## Liste des tâches
a: Modifiez le texte sur les abeilles de « À la lumière » jusqu'à « sur ces espèces ? » inclus en y remplaçant « liste rouge » par « évaluation scientifique », puis donnez le passage ainsi obtenu.
b: Rédigez la suite du texte sur la préservation des abeilles, à partir de sa dernière phrase.

## Texte étudié

Image : Bernhard Jacobi

À la lumière des conclusions de la liste rouge, quelles sont vos recommandations pour préserver les populations d’abeilles et enrayer les menaces qui pèsent sur ces espèces ?

Les solutions sont largement connues et éprouvées. Il faut diminuer les sources de stress qui affectent les abeilles, et donc notamment réduire notre usage des pesticides. Au niveau du consommateur, on peut, par exemple, adapter son panier au supermarché pour soutenir l’agriculture biologique, locale et de saison. Bien sûr, les actions doivent aussi venir des pouvoirs publics, au niveau législatif. On pense notamment à la politique agricole commune, qui peine à se verdir, mais aussi à des initiatives nationales. Récemment, en France, ce débat autour de notre modèle agricole est revenu sur la table avec la loi Duplomb. Heureusement, le retour des néonicotinoïdes a été empêché.

## Données disponibles
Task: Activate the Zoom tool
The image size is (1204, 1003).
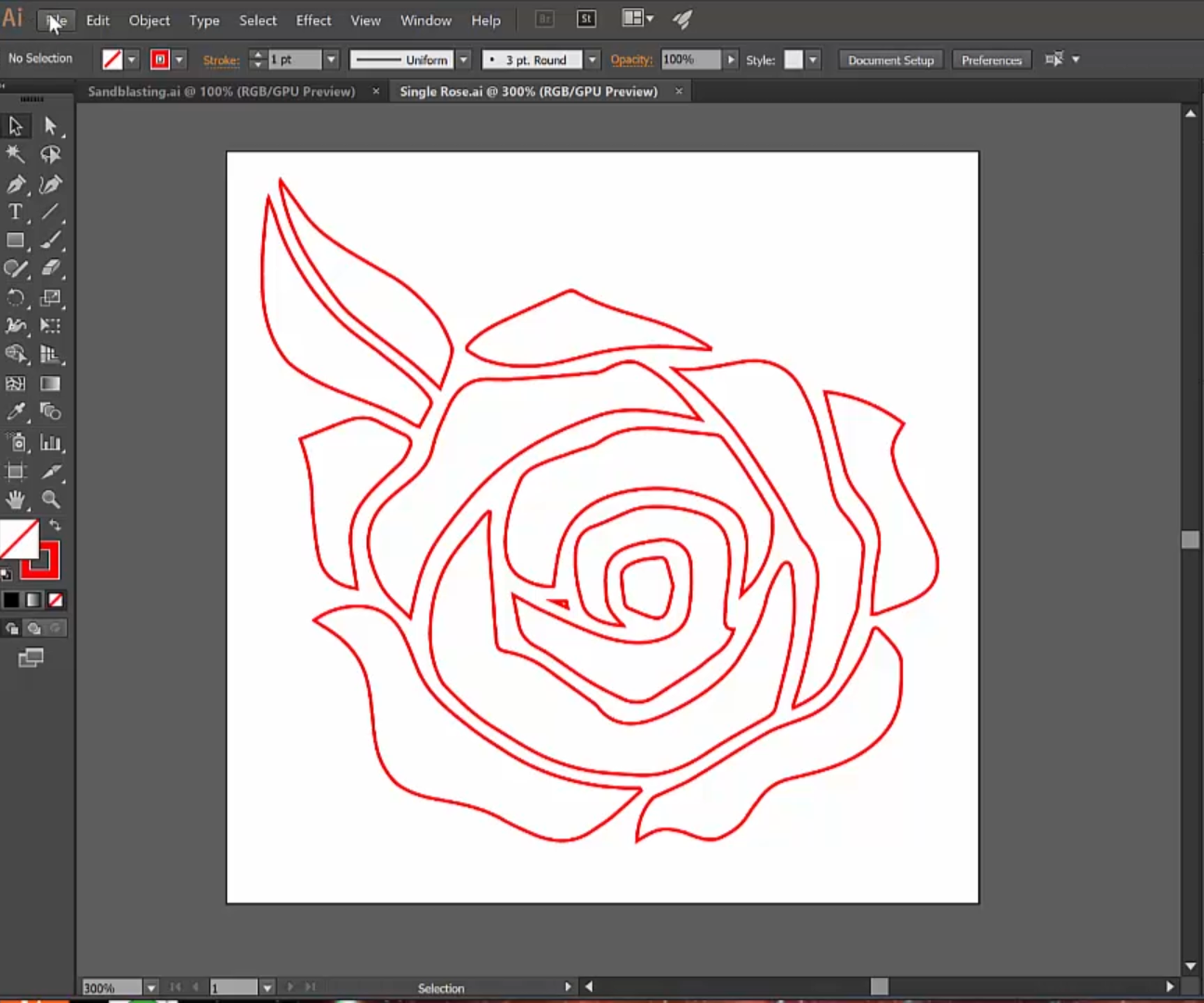Action: [x=51, y=500]
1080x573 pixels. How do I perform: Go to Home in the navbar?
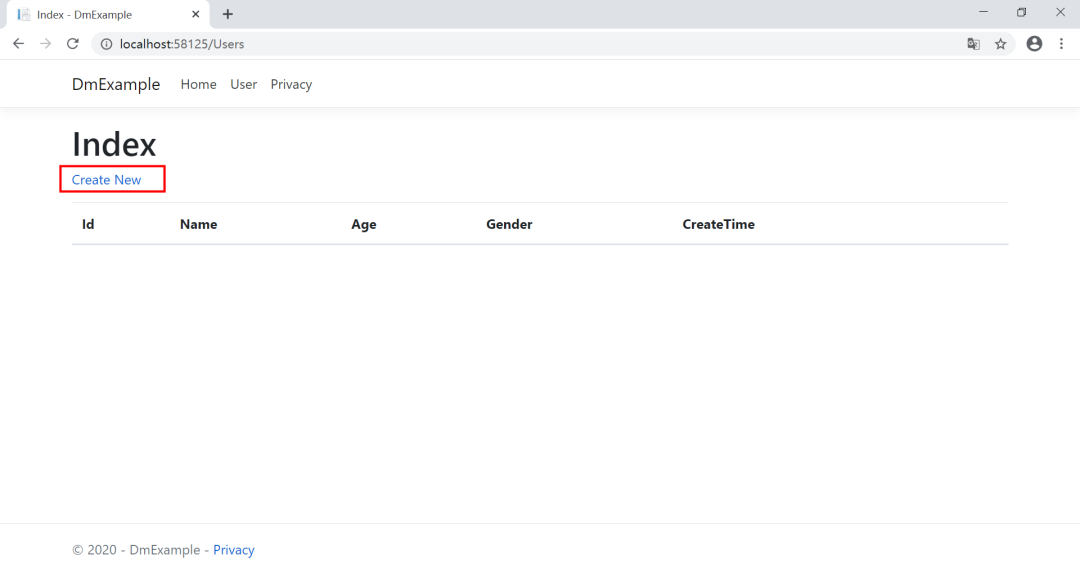click(x=198, y=84)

## Tâches résolues
a:
À la lumière des conclusions de la évaluation scientifique, quelles sont vos recommandations pour préserver les populations d’abeilles et enrayer les menaces qui pèsent sur ces espèces ?

b:
Pour les autres sources de stress, comme le changement climatique, c’est évidemment un peu plus compliqué parce que ce sont des combats de long terme. Mais, dans plein de domaines, le combat contre le réchauffement a des bénéfices pour la biodiversité et en particulier les pollinisateurs. C’est le cas du verdissement des villes, qui s’adaptent au réchauffement en limitant la construction de nouvelles infrastructures, en plantant des arbres… On peut tout à fait mettre ce type de politiques en place en y intégrant une dimension d’intérêt pour les abeilles. En plantant des arbres qui vont soutenir la biodiversité locale, en choisissant de planter des tilleuls européens plutôt que des platanes par exemple. À l’échelle individuelle, on peut aussi facilement améliorer la qualité de l’habitat des pollinisateurs locaux en plantant des fleurs dans son jardin ou sur son balcon.

Ces fleurs, ces arbres, ils vont très vite accueillir des abeilles. C’est aussi ça le message positif à porter : quand on lui laisse de l’espace, la biodiversité reprend très rapidement ses droits. Les abeilles sont des insectes très mobiles, qui colonisent les environnements propices en seulement quelques années.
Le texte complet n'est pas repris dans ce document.